PROBLEM REQUIREMENTS:
Copy out every row below with its wording unchanged, and scale each coordinate in the answers by 0.95, rounding to whole numbers with halves rounded up. Leave the pictures out.

^^^^^^^^^^^^^^^^

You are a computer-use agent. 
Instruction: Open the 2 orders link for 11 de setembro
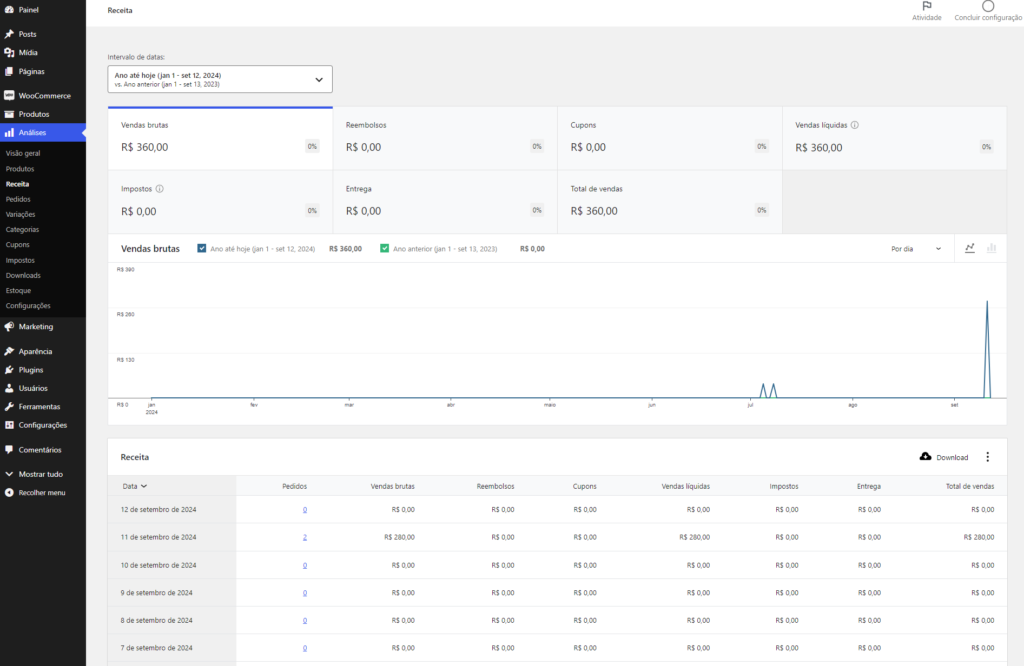tap(305, 537)
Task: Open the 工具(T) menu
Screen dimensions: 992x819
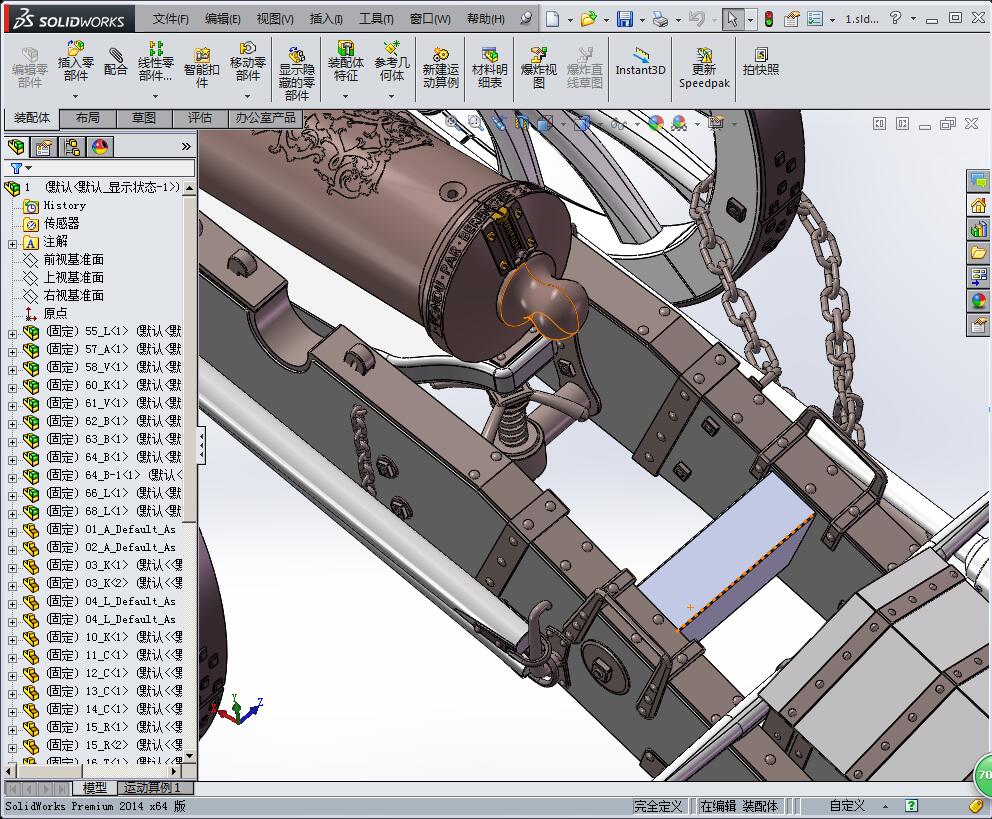Action: pos(375,19)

^^^^^^^^^^^^^^^^

OUTPUT OF THE EXERCISE:
You are a computer-use agent. 
Instruction: Open the 2 orders link for 11 de setembro
tap(290, 510)
Task: Open the 工具(T) menu
Screen dimensions: 992x819
Action: pos(356,18)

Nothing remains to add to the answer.